Через пару недель после путча я сидел в общей комнате, пытаясь писать статью о выставке молодых художников в ЦДХ. Писать у меня не получалось, потому что кроме меня в комнате сидела куча журналистов, которые горячо обсуждали, кто и как повел себя во время путча. Сошлись на том, что умнее и принципиальнее всех оказались те, кто в редакции вообще не появлялся. ОМОН, конечно, не пришел, но ведь мог бы и придти – и тогда от коллектива остались бы рожки да ножки. Болелова в комнате не было, поэтому громче всех возмущался Бондарев. Объектом его злобы, как обычно, был Хрустальный.
– Он тут жиреет, а мы жизнь за него клади?! – цедил Бондарев сквозь сигарету, лицо его кривилось в сардоническом оскале.
В конце концов от разговоров этих я осатанел совершенно и попросил всех немедленно убраться. Такой решительности никто от меня не ожидал. Комната быстро опустела.
С облегчением положил я пальцы на клавиши, усталый мозг посетило вдохновение. Еще я не знал, что именно напишу, но твердо знал, что материал будет добрым и прочувствованным. Речь шла о молодых художниках, надо было дать им напутствие в большую жизнь.
«Искусство по-прежнему в большом долгу, – решительно начал я. – Особенно это видно на примере идущей в ЦДХ выставки так называемых молодых художников России…»
В этот миг случилось необыкновенное происшествие: в комнату вошел Асаф Кикин.
Я не услышал этого, лишь почувствовал. Вошел он тихо, не дрогнула ни единая половица. Температура в комнате сразу понизилась на несколько градусов.
Я поднял голову и как зачарованный, уставился на него.
Передо мной стоял невысокий жгучий брюнет. Глаза его горели темным пламенем. Одет он был в кремовый костюм и бархатную красную жилетку. Из нагрудного кармана пиджака торчала обглоданная человеческая кость.
Я поморгал глазами, и понял, что зрение меня подвело: это была не кость, а дорогая ручка. Тем не менее, я обмер.
Кикин был легендой.
Слухи о нем передавались из уст в уста боязливым шепотом. Много чего говорилось про Кикина – страшного и небывалого. Наверное, не все было правдой… Возможно, все было выдумкой. Но даже если и не было в этом ни слова правды – леденящий ужас все равно охватил меня, когда я впервые на расстоянии выстрела увидел его влажные, как спелая черная слива глаза.
– Есть разговор, – сказал Кикин и зубы его щелкнули.
Я затрепетал. Если бы я мог умереть от страха, я бы сделал это.
Асаф Кикин был человек, который съел Дудоладова.
Тут надо кое-что уточнить. Многие думают, будто первый человек в газете – это главный редактор. Люди более опытные полагают, что еще главнее – финансовый директор. И лишь редкие мудрецы, причастные тайнам, знают, что все это ерунда и враки.

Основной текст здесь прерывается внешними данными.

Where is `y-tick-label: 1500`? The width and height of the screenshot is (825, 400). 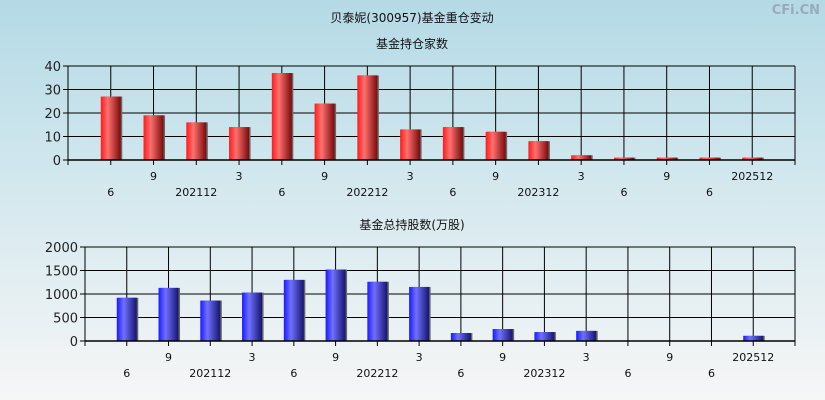
y-tick-label: 1500 is located at coordinates (62, 272).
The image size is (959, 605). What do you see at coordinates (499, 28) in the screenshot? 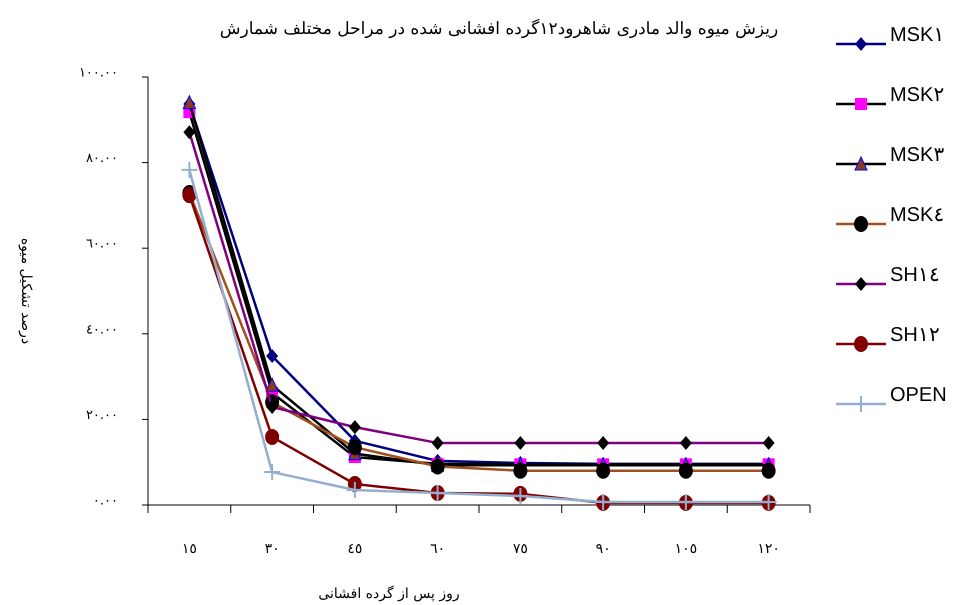
I see `chart-title: ریزش میوه والد مادری شاهرود١٢گرده افشانی شده در مراحل مختلف شمارش` at bounding box center [499, 28].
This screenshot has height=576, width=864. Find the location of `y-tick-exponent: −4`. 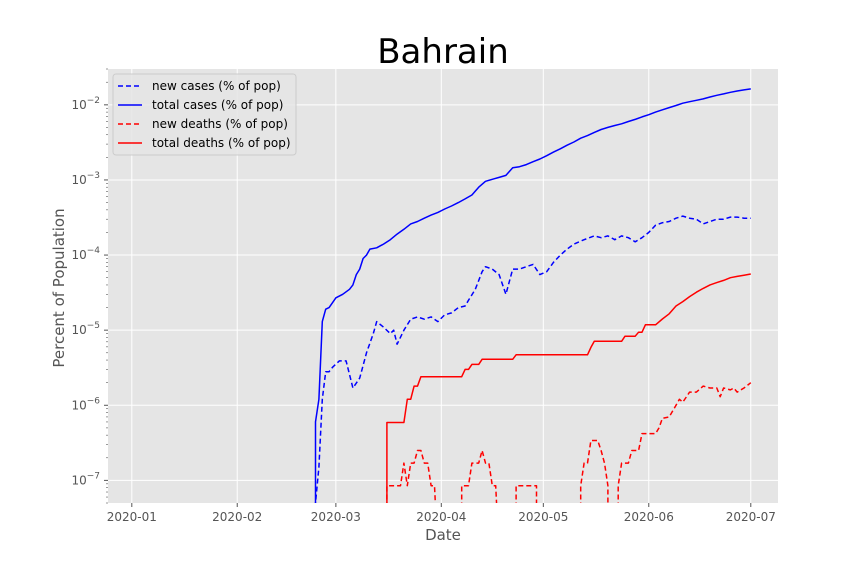

y-tick-exponent: −4 is located at coordinates (94, 251).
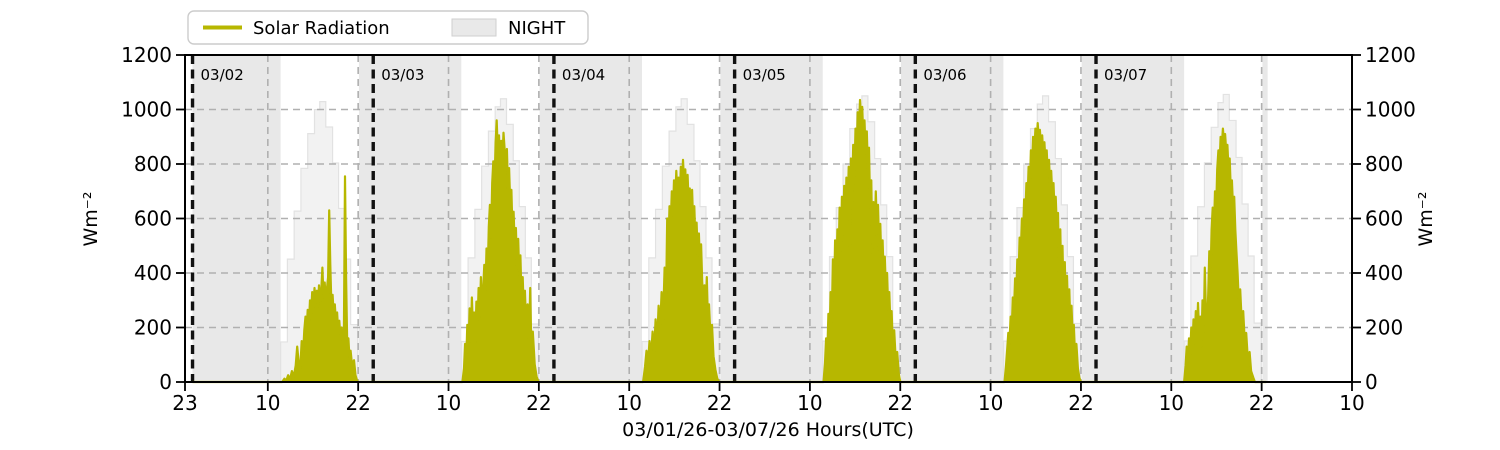  Describe the element at coordinates (1390, 110) in the screenshot. I see `y-tick-label-right: 1000` at that location.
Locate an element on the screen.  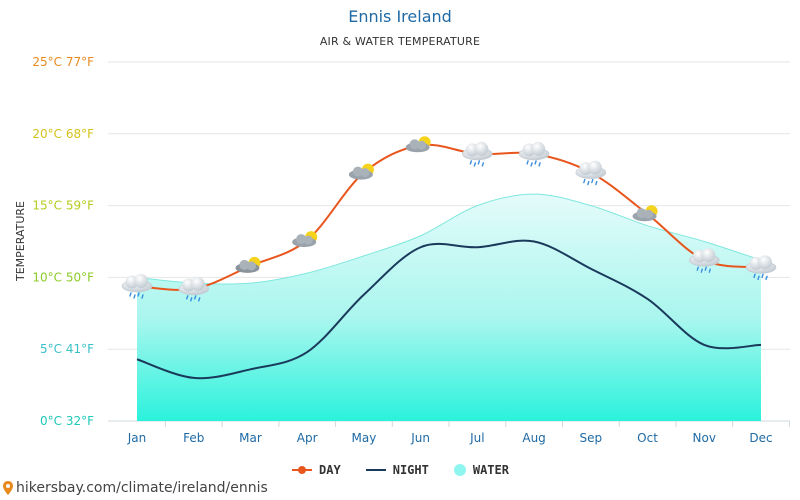
x-tick-label: Aug is located at coordinates (534, 438).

В каждом издании есть человек, который колышет струны мира. Это не совсем даже человек – скорее, божественная идея. Идея эта сотрясает основы, парит в эмпиреях и жмет на тайные пружины. Подобные существа – избранники судьбы. Им повезло оказаться в нужное время на нужной должности.
В начале девяностых таковой стала должность заведующего музыкальным отделом.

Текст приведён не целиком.